Nutritionist/dietician post partum?

alesus2

New member
I’m 9 weeks post partum. Originally 160-165 at 5’9”. Exercised before and throughout my whole pregnancy. I’m a physical therapist and my job is very physically demanding. I worked until the day I gave birth. I gained the majority of my weight in the third trimester despite my diet remaining the same as it was in my second trimester. I went up to 220 and then lost 25 pounds within 1-2 weeks after birth.

I have been exercising at minimum 5 days a week for 1-1/12 hours mostly focusing on strengthening. In addition I walk my dog 30 minutes everyday. I have been doing this for a month at this point. I have also changed my diet adding in more fruits and vegetables. Eating nuts/protein snacks throughout the day as I’m hungry. I’m hungry all the time and don’t have the time to overeat.

I am breastfeeding/pumping with a low milk supply. I have been following everyone’s threads on being discouraged with weight loss and realized I’m probably going to hold onto the weight as long as I breastfeed. I also understand I am still freshly post partum. I’m sitting at 200 right now despite all my efforts. However, I just had a physical and my cholesterol is a lot higher than it was last year. That was super discouraging to me since I have been eating healthier than pre pregnancy. Nutrition isn’t my strong suit, so I’m wondering if I’m actually not eating the right things or eating too little. I was thinking of seeing a nutritionist and was basically wondering if anyone had and had a good experience?

Also I wonder if anyone else had a physically active job and saw the weight start to come off when they went back?

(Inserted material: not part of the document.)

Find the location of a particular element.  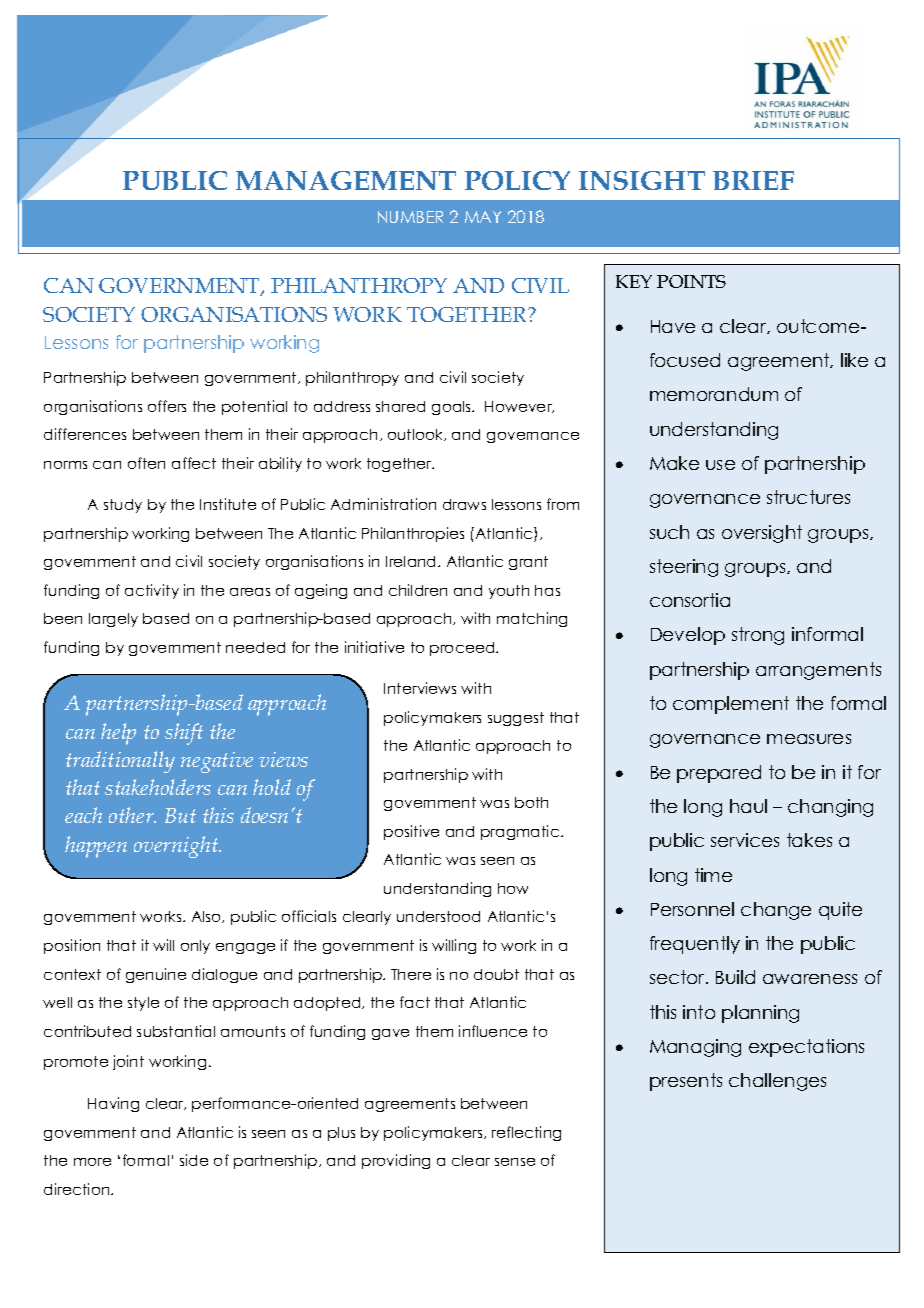

MANAGEMENT is located at coordinates (346, 180).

I still have a few more weeks off. Even with my exercising I’m not as active as I used to be with the time required to feed my baby.

Thank you to anyone who reads all this! I appreciate this community.
 
@alesus2 If you can track using MyFitnessPal you will get a better idea of how much you’re actually eating.

A good rule of thumb is 1gram of protein per pound of body weight. So if you’re at 200lb then 200grams this will help you retain any muscle when losing weight. 30% of your daily calories should come from fat and the rest from carbs. We need well rounded nutrition and shouldn’t be cutting anything out (unless allergies) as it’s not sustainable. It’s better to eat appropriate serving sizes.

Drink LOADS of water. I’m drinking 3-4L a day breast feeding. A lot of times we are actually thirsty and not hungry. Also the proteins and fats will keep you full for longer. Snacking on nuts can actually push you way over in calories as they are very calorically dense foods. I make it a rule not to eat but only drink when breast feeding. That way I’m not mindlessly eating.

Good luck!!
 
@alesus2 I was not tracking the first 7 weeks and was sort of just eating all the comfort food.
Once I started tracking I was shocked at how much I was eating. Upping my protein and fat actually helped me to eat less as I wasn’t as starving
 
@alesus2 So I’m not a dietitian but I’m a researcher who’s spent a lot of time in the metabolic space, and I definitely think getting in with an RD would be a good move in your situation. Given the amount of exercise you’re doing and the low milk supply, I’m inclined to think you’re undereating and/or not getting enough of something.

I also wouldn’t stress about a single high lipid panel - definitely focus on getting your fiber and keeping added sugar low, but some of these things can be a little volatile depending on your recent dietary habits and things, especially since we no longer do a fasting lipid panel. I’ve had a blip here and there with elevated LDL or triglycerides and it’s generally gone back to the normal range by the time I retested.
 
@alesus2 Not a nutritionist, but my understanding is that your body needs more cholesterol while being pregnant and while breastfeeding. Mine was higher as well at 3 months postpartum and my PCP said it's normal. Yours didn't say anything?